La juge des référés du tribunal administratif d’Orléans (Loiret) dans une ordonnance venant d’être rendue publique, a rejeté la requête d’un jeune Sénégalais. Le jeune homme avait saisi la justice pour réclamer son inscription en urgence dans un lycée de Lucé (Eure-et-Loir), près de Chartres. Une inscription refusée par le proviseur de l’établissement.
Un « doute sur son âge » entraîne le refus de son admission par le Département
Le 21 mars 2025, ce jeune qui dit être né le 15 juin 2009 – soit âgé de 15 ans à l’époque – avait sollicité sa « prise en charge » auprès de l’aide sociale à l’enfance de l’Eure-et-Loir. Mais en raison d’un « doute sur son âge« , le Département avait « refusé son admission« . Une « procédure d’assistance éducative » est donc en cours devant le juge des enfants du tribunal judiciaire de Chartres depuis le 17 juin 2025.
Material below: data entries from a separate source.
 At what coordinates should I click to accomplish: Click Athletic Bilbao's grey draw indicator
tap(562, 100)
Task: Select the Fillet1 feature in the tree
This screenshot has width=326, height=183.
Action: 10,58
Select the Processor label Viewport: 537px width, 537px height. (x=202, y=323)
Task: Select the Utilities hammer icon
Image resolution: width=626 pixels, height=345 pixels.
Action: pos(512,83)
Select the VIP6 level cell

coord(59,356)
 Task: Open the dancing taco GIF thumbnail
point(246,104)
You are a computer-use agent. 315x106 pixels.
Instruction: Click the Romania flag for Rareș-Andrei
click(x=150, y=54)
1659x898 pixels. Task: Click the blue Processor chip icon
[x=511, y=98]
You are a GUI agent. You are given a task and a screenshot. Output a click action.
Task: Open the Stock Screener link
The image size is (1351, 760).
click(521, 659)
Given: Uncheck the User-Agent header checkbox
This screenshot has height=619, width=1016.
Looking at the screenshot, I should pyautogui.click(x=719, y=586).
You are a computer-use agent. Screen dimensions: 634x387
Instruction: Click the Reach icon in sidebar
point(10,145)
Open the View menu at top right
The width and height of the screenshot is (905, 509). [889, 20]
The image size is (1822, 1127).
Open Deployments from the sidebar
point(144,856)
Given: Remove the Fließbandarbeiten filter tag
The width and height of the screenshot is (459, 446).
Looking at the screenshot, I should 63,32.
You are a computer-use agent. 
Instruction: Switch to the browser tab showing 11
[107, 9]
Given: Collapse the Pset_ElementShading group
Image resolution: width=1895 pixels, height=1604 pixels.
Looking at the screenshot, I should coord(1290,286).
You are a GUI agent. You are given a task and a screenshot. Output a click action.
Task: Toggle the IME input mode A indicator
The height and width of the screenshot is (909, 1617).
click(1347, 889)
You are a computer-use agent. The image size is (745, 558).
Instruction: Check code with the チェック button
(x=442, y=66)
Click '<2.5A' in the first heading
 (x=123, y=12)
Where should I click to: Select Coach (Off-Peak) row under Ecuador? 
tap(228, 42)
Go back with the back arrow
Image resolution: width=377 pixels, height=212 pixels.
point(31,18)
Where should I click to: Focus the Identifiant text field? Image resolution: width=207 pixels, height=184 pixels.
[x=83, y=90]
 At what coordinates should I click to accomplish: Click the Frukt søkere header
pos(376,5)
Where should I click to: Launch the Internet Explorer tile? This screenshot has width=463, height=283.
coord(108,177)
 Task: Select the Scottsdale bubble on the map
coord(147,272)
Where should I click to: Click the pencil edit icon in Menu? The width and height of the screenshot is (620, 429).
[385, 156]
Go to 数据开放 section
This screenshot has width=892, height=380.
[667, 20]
En parallèle, ce ressortissant sénégalais arrivé en France le 10 mars 2025 voulait être scolarisé. Il avait donc été affecté le 8 janvier 2026 par le directeur académique des services de l’Éducation nationale d’Eure-et-Loir, Philippe Ballé, dans une classe d’UPE2A-NSA – une unité pédagogique spécifique pour des élèves ne parlant pas français et peu ou pas scolarisés antérieurement – du lycée professionnel public Philibert de l’Orme à Lucé. Mais le proviseur avait refusé son inscription.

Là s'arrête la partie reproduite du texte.